IBM trials enterprise deep packet sniffing

IBM has started developing security software that used deep packet inspection and "man-in-the-middle" attacks on internet traffic to lock down consumer devices on enterprise networks.

Dr Paul Ashley, engineering manager at IBM's security lab on the Gold Coast, told iTnews the techniques were being used to bring "application control" to enterprises.

"[Companies] have good, strong front doors - they have a nice DMZ with firewalls and IPS and all this monitoring," he said.

"What hackers are really doing is saying 'that's a hard way of getting into the enterprises. An easier way is to go in through the users'."
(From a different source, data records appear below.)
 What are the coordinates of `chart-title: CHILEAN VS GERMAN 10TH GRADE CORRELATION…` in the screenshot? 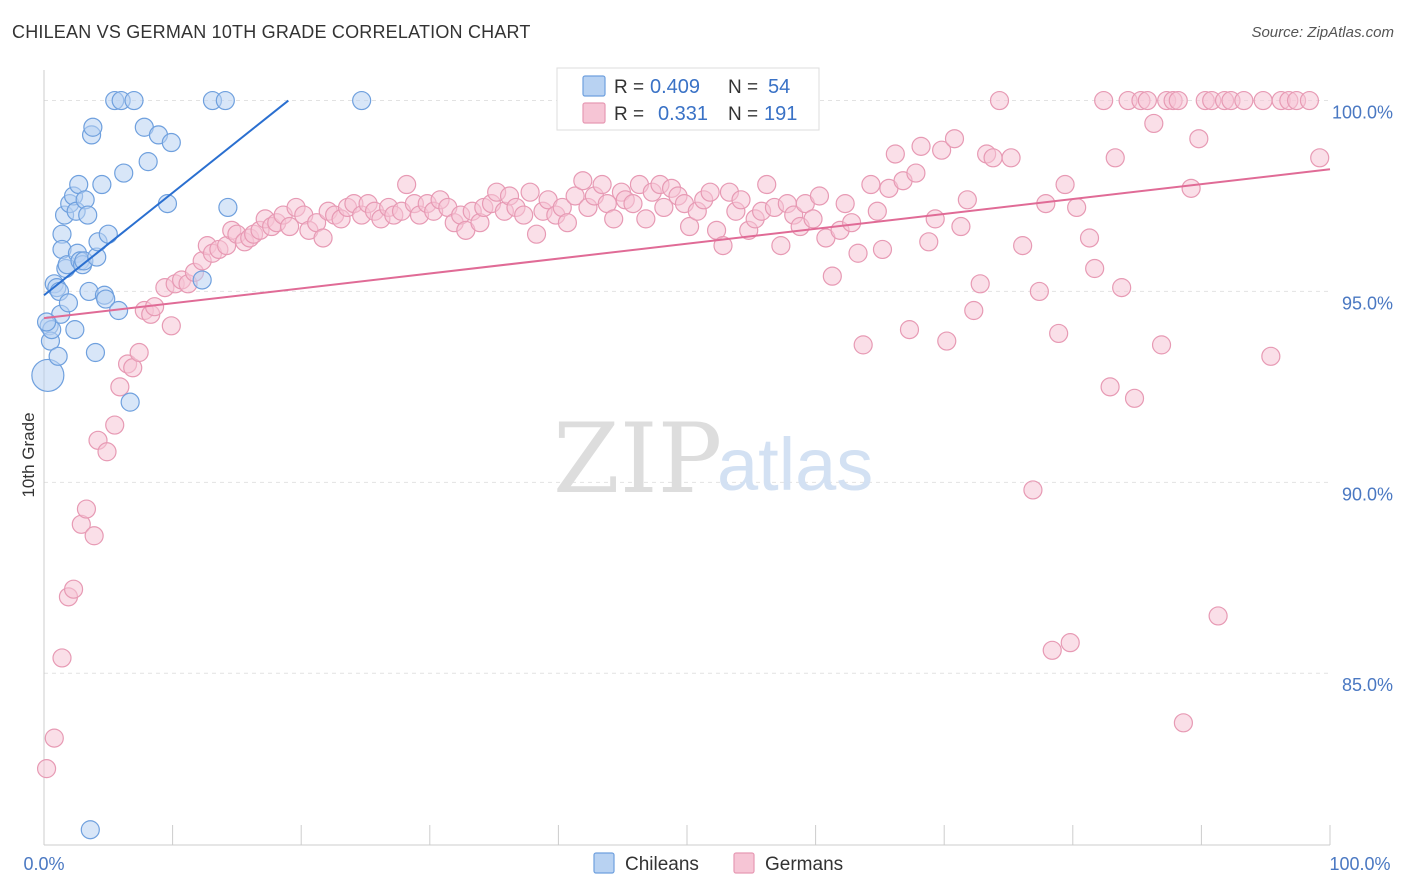 It's located at (272, 32).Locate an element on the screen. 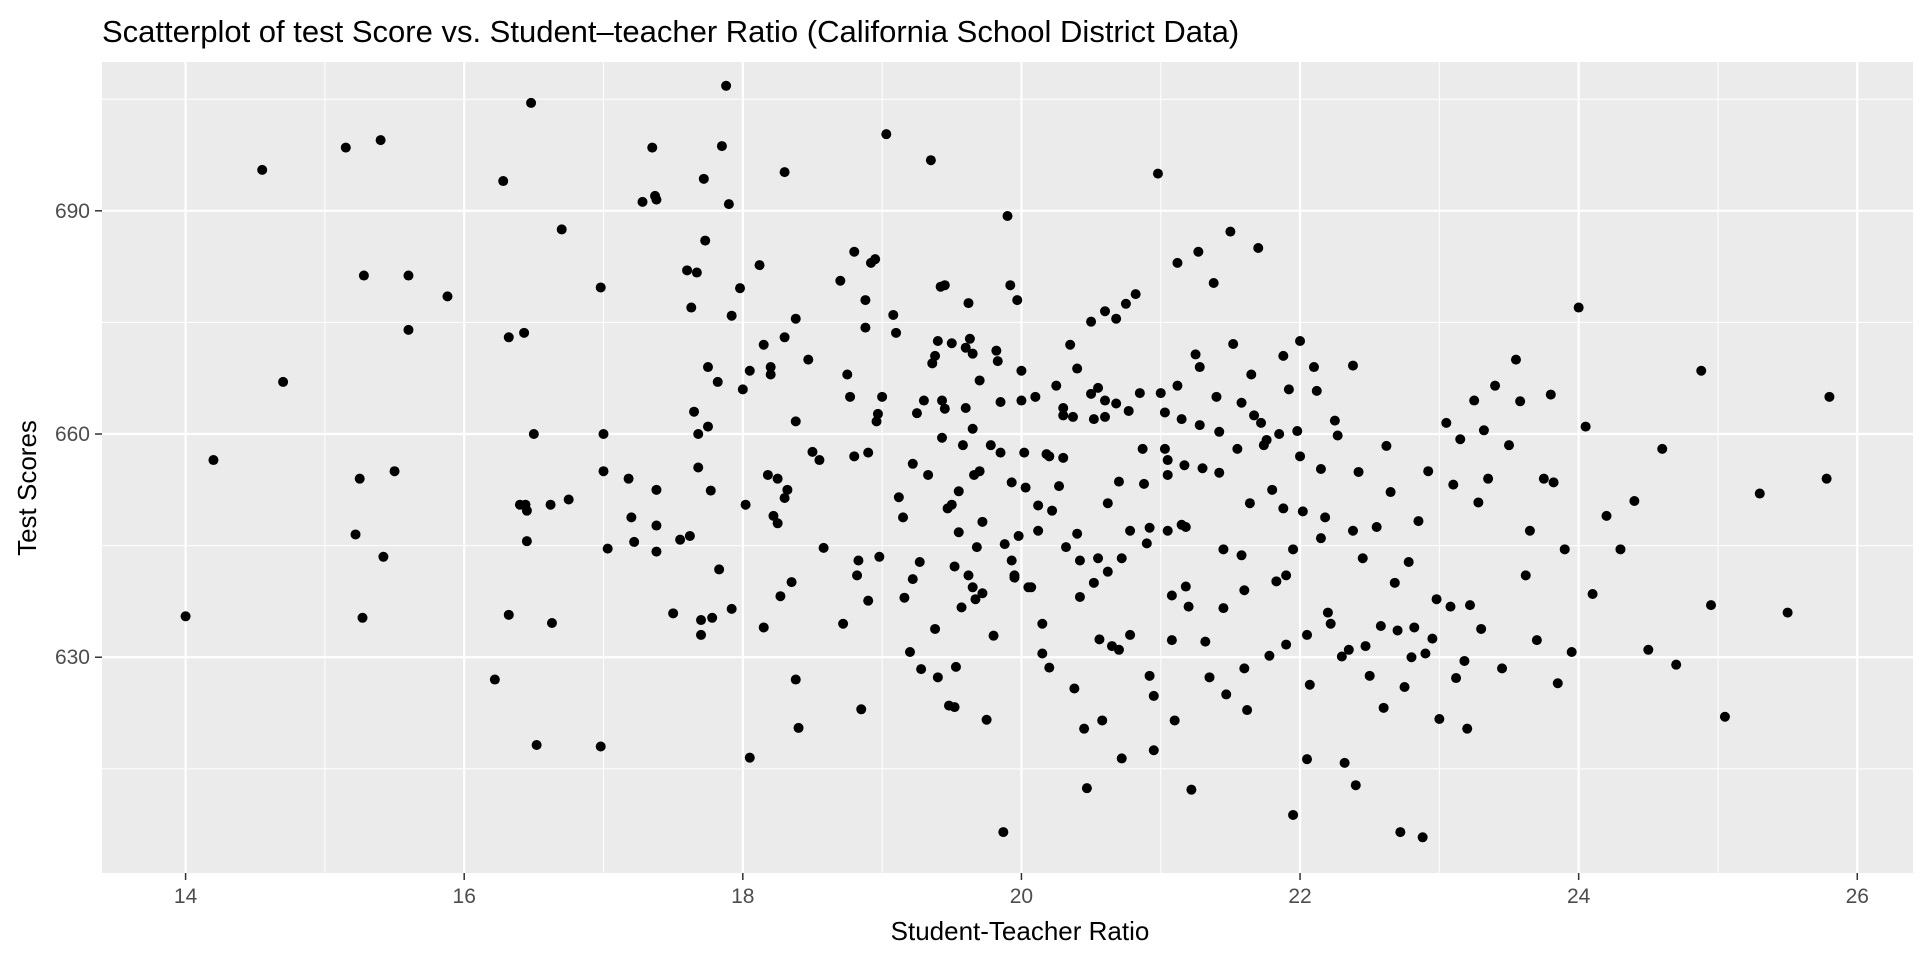 The height and width of the screenshot is (960, 1920). x-tick-label: 24 is located at coordinates (1579, 896).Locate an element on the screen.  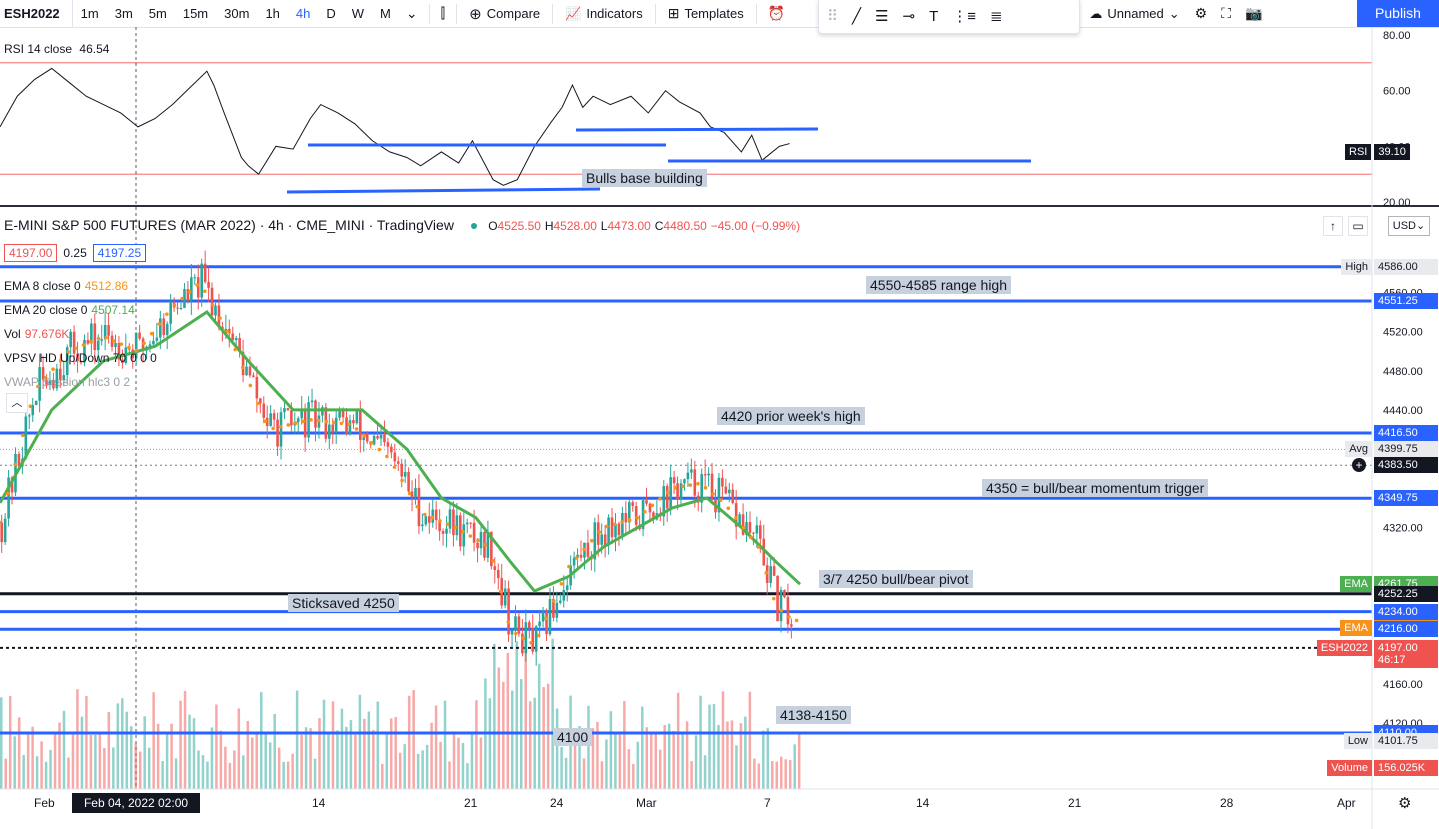
interval-15m: 15m is located at coordinates (196, 14).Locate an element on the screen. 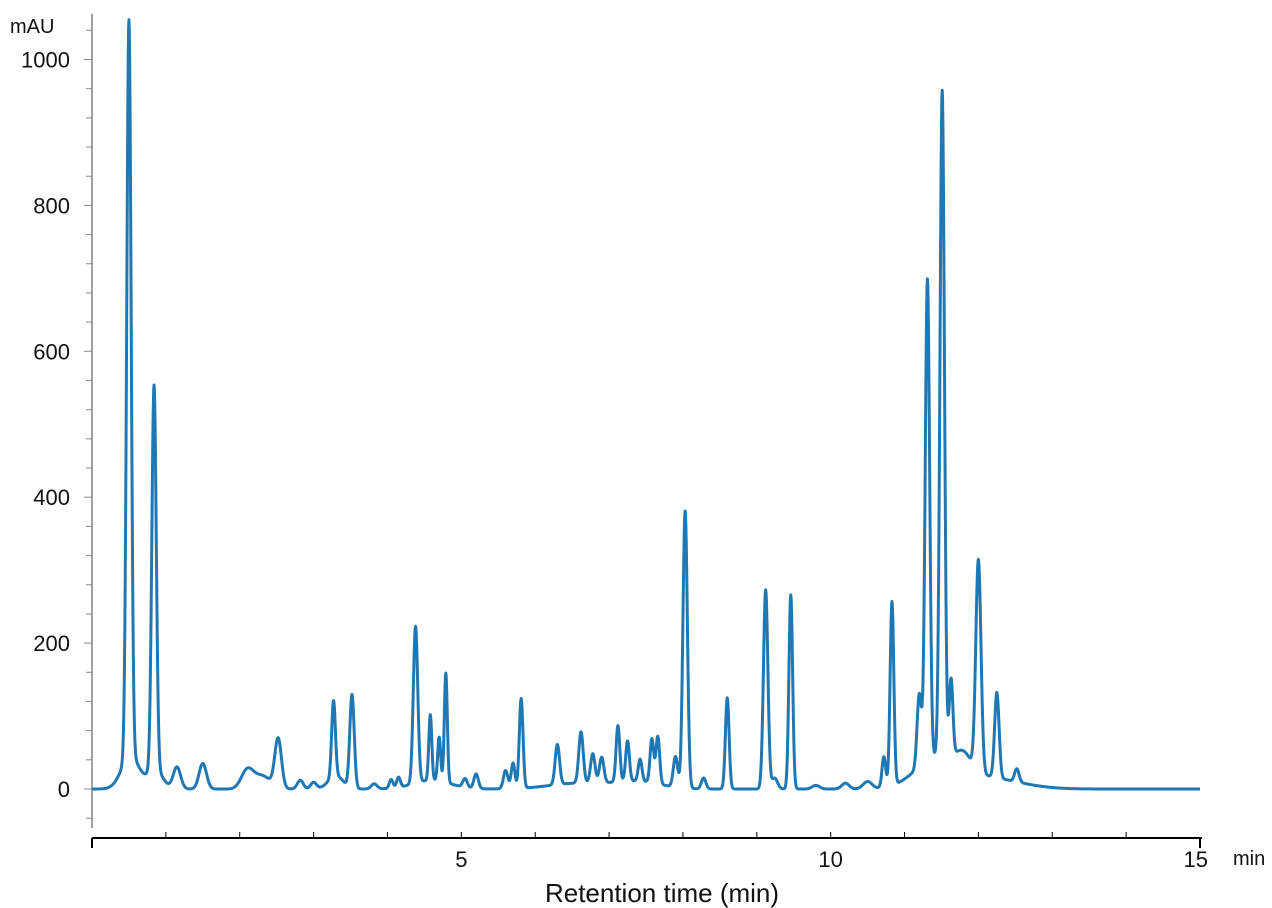  x-axis: 5 10 15 min Retention time (min) is located at coordinates (678, 870).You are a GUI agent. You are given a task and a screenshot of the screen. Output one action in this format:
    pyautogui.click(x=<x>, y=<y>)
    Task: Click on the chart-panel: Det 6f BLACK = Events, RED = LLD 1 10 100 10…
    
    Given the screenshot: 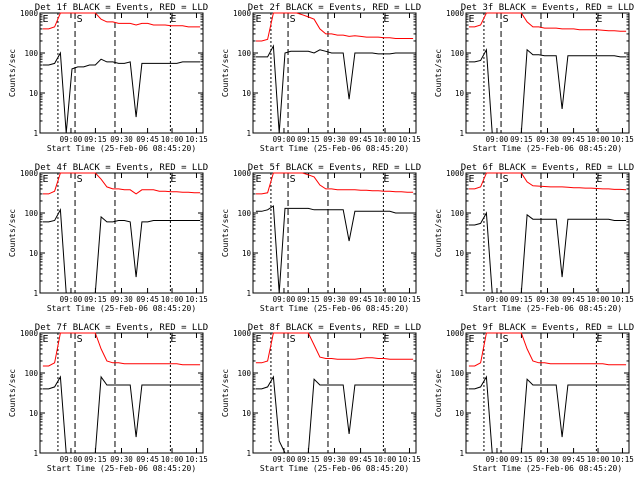 What is the action you would take?
    pyautogui.click(x=534, y=238)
Though enterprises largely had a handle on existing applications on company-approved computers, the increasing trend for employees to bring personal devices into the workplace posed a new security issue, Ashley said.

The prevalence of circumvention technologies like port and protocol hopping amongst even legitimate thick client applications saw IBM resort to techniques usually reserved for hacker and penetration testers within sandboxed environments.

This included wide use of deep packet inspection to identify certain applications, which would be cross-checked against a database of classified Web applications collated by IBM's X-Force security team. That portfolio was growing by one to two applications per week, according to Dr Ashley.

Forthcoming software from the company would also likely use "man-in-the-middle" attacks to circumvent those Web applications using the secure HTTP and SSL protocols, which Dr Ashley said was necessary in cases where the application was unknown.

"Applications 15 years ago obeyed a set of rules... that's all gone," he said.

"In the last two years, we've gone away from the 'teenager in the bedroom' sort of attack to something much more corporate; government attacks, mafia-type attacks, criminal organisations which are much more sophisticated, much more targeted.

"We're seeing a change from attacking through the door and instead getting something on to your devices as a stepping stone into your organisation."

James Hutchinson attended the Pulse 2011 Conference as a guest of IBM.